Been away so long I hardly knew the place,
Gee, it's good to be back home.
Leave it to tomorrow to unpack my case,
Honey, disconnect the phone,
I'm back in the U.S.S....
A." "Back in the USSR" (almost), John Lennon & Paul McCartney
With "change" in the air, the Magical Thinkers are enjoying a Renaissance. The Resident Hysteric at the
New York Times, the noted Friedman Unit
, recently called for a "reboot" of America as Obama takes charge. Conflating his two most recent columns, I get the idea that unless we enact Friedman's cherished idea of a gasoline tax immediately, we're toast, and we'll never have high speed rail or battery technology or a green economy, because without that tariff, Americans will just go back to buying used SUVs and Hummers. The Unit said so. Also, that the "next few months" will be among the most important in U.S. history.
I appeal to the good judgment of the American people: does anyone seriously believe that major changes in the basic way this country does business, lives, works and gets around the landscape, will be in place by, for example, June, 2009? Friedman, who travels a lot, keeps seeing the high speed rail of China and Europe, with their vastly superior Internet infrastructure, and the roll-out of the Chinese electric car and the Israeli nationwide system of electric vehicles with renewable electric power, and The Unit asks: why not us?

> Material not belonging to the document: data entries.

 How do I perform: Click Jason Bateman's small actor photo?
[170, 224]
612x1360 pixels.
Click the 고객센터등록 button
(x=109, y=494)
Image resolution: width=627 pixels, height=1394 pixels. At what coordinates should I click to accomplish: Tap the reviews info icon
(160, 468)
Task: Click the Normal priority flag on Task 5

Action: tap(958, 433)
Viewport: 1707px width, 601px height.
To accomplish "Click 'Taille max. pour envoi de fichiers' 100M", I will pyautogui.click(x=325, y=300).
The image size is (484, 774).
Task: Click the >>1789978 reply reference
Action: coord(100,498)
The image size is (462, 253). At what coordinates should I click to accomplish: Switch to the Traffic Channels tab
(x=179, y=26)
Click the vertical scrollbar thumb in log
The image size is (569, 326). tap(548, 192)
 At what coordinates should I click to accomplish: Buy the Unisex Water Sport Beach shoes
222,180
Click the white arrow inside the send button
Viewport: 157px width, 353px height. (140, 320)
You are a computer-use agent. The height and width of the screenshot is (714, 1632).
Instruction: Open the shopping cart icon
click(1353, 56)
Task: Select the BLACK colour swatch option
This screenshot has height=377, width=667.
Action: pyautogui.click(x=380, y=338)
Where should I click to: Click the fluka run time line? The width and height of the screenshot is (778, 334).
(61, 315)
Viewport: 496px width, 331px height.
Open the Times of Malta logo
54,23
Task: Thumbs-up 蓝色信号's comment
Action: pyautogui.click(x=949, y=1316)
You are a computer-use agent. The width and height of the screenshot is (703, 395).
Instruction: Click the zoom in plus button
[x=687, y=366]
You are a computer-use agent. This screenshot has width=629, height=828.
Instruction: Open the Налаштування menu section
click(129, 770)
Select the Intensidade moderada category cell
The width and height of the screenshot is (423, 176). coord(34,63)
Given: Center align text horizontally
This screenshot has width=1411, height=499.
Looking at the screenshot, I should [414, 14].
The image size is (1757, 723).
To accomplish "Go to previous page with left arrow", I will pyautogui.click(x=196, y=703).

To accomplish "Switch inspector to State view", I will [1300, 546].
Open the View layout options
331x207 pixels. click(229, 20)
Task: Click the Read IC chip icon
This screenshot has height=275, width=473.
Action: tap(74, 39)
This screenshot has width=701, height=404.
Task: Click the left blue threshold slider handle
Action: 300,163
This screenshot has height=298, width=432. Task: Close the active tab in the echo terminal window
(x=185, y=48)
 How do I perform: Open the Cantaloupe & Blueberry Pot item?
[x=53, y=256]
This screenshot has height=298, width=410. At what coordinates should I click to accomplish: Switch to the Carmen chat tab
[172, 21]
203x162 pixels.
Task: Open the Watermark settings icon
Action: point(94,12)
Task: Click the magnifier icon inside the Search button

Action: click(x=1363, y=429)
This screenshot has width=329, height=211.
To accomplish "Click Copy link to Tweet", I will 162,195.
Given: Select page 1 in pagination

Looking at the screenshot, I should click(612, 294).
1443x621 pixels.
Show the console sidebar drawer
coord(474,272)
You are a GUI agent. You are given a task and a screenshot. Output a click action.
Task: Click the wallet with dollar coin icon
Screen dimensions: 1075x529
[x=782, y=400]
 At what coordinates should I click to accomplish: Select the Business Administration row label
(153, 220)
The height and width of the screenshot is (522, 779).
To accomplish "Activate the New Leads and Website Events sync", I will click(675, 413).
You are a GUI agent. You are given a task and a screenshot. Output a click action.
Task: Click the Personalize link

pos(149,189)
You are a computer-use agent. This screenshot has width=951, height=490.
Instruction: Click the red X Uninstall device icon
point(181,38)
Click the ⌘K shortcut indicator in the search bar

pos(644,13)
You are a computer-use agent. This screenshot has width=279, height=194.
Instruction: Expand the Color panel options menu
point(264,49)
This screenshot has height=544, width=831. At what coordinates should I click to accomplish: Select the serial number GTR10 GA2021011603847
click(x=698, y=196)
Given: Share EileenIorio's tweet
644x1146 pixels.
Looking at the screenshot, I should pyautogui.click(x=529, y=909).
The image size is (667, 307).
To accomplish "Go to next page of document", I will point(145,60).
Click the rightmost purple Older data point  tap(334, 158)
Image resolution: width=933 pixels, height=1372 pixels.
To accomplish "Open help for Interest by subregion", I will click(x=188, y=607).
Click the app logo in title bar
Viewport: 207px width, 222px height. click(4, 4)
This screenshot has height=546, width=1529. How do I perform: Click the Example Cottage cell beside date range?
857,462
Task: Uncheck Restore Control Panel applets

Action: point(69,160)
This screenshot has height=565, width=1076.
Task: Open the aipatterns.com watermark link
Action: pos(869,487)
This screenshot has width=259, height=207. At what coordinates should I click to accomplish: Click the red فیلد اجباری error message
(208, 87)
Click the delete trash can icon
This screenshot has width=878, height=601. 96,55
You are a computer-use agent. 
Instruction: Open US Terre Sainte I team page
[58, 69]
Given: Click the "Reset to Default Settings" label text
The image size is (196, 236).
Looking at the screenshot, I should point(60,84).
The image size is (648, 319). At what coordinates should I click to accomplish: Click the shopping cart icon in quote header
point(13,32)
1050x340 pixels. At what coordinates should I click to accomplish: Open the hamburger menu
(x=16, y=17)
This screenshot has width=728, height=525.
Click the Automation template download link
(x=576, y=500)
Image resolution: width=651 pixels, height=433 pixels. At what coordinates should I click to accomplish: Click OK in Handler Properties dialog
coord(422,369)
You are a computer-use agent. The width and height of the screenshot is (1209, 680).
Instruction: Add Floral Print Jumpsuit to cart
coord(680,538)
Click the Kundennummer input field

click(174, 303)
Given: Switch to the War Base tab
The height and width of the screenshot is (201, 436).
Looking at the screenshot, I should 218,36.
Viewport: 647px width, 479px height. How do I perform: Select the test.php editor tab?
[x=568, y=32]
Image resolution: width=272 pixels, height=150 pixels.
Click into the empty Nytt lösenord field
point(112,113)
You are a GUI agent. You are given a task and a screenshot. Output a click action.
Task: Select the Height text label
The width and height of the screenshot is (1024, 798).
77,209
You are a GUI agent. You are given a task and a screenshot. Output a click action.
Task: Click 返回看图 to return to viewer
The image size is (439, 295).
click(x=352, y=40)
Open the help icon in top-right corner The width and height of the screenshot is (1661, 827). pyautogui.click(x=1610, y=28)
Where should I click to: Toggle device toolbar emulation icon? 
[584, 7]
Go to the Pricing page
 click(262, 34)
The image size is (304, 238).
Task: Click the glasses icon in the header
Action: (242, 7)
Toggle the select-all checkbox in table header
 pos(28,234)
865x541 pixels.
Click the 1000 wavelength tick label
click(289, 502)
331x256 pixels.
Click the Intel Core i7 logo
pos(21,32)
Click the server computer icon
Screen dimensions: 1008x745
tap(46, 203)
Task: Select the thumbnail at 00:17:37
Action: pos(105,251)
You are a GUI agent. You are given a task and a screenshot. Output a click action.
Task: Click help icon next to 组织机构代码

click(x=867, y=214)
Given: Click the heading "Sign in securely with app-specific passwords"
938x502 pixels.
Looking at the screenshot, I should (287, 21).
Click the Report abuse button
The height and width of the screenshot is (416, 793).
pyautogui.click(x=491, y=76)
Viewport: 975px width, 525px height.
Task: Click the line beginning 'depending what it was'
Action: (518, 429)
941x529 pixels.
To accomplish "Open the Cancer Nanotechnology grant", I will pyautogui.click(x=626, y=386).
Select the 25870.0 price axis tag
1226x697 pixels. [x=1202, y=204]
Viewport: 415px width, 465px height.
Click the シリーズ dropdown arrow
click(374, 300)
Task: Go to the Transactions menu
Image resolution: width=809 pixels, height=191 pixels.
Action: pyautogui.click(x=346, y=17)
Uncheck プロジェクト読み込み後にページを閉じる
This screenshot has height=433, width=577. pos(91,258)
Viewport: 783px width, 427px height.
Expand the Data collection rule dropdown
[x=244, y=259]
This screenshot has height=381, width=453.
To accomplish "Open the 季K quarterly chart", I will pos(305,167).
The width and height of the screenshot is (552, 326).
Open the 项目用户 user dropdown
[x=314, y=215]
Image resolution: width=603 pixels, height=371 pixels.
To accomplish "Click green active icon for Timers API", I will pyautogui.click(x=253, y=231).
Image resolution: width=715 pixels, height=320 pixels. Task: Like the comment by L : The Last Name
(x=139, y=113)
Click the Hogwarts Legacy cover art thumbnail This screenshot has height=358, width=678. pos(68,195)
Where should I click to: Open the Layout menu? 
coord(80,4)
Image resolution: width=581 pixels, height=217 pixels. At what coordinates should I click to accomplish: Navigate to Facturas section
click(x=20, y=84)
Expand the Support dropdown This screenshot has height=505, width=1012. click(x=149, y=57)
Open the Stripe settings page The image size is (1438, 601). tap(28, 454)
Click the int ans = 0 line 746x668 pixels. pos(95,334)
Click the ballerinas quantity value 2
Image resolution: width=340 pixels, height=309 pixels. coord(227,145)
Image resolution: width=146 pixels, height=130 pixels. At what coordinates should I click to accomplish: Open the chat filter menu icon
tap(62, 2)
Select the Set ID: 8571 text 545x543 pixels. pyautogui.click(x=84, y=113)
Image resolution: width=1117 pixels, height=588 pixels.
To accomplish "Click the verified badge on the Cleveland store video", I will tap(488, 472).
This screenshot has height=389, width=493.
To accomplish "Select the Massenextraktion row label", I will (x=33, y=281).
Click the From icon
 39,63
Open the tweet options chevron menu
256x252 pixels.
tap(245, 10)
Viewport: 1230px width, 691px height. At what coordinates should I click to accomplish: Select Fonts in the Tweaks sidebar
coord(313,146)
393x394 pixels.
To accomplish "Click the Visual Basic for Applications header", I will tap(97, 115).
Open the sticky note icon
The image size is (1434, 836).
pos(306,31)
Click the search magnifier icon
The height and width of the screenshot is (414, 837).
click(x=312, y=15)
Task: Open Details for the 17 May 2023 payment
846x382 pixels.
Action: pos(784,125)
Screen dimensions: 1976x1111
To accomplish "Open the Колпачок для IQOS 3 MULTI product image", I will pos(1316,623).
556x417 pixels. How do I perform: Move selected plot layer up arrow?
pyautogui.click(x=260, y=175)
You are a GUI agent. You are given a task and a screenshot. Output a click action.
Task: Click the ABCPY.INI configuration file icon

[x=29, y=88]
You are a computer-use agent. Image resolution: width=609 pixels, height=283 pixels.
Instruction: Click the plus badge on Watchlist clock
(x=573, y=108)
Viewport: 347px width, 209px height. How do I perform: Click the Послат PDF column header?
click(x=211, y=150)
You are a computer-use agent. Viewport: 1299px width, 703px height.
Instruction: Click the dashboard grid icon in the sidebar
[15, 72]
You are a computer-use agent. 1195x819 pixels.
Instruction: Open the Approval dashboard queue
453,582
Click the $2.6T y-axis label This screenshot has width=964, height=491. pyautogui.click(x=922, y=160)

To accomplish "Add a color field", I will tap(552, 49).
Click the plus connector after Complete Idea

I would add to his list a fascinating piece in the Times recently which detailed the development of the "passive thermal" house in Darmstadt and elsewhere in Germany (a phenomenon spreading throughout the Northern tier of Europe), wherein hermetically-sealed houses are built without furnaces and maintain their comfortable temperatures with energy usage equivalent to a single hair dryer. About 1/20th of a conventional furnace-heated house. The houses are super-insulated, use an ingenious heat-exchanger to bring fresh air in from the outside, and cost only slightly more to build (in Germany) than conventional houses, because in Germany, you see, they have the technology, materials and inclination to use them. It is the way out of dependence on natural gas supplies from Russia - simple, brilliant, vibrantly Green.
Our foreign energy dependence is certainly no less dire - about 70% of our petroleum is imported. Yet the Unit concedes that unless Americans are in effect blackmailed (through a gasoline tax), they will more or less immediately revert to their old patterns of buying gas hogs. Indeed, with the average price per gallon now again below two bucks, this is beginning to happen. In December trucks and SUVs outsold cars, and hybrid car sales took a beating.
The Unit was born in 1953, which makes him old enough to be susceptible to a fallibility which a psychiatrist I know calls the "trance of everyday living," a useful heuristic tool for analyzing things you hear people say which seem at odds with what you perceive with your own senses. In essence, our Gestalt of perception is formed in childhood and shapes our interaction with the real world. We imagine that The Others in our lives think and behave in line with a certain number of notional prototypes, based on our childhood experiences. So The Unit is more or less mentally trapped in the go-go spirit of the American Colossus, the superpower, the inventive, infinitely adaptable U.S.A. of his youth. Thus, he imagines that this huge juggernaut, which has been headed in the wrong direction economically, environmentally, culturally, militarily, for over 30 years can be "rebooted" through the incantation of Hi-TechSpeak, as easily as hitting the Restart button on Windows. And taking shape on the screen as it boots up: A Brand New America.
Not so fast, Friedman. Believe me, you will get the economic privation which you believe is essential to readjustment of attitudes, but it will come about as the result of natural processes and not government policy. The United States is fundamentally changing now, but it has nothing to do with a capitalist fantasy of regeneration. We are turning into the United Socialist States of America because the old system we were running has crashed and burned. It has all happened so fast that we haven't taken in just how deep and basic these changes are. The changes we will see in those "next few months" include the death of the U.S. auto industry, for example, which will result in the subtraction of a large percentage from the small residual manufacturing base of this country. The financial system has already been poleaxed. The housing market is in ruins. The crap job economy is now even incapable of producing enough crap jobs. Roads, bridges, schools, national health - all moving toward Third World status.
To get to the Eden of The Unit's pipe dream, we first have to continue along our devolutionary path, and for quite a while longer than a "few months." The huge "recovery plan" which has been forced on the Obama Administration is not the result of some minor glitch in the way things work here, but reflects a fundamental failure of the system. Obama/Biden, and the economists advising them, are undertaking this crash program not as a "tweak," not as a "reboot," but as a desperate measure to avoid catastrophe. Even at that, it seems unlikely that we're going to be allowed to remain in a trance too much longer.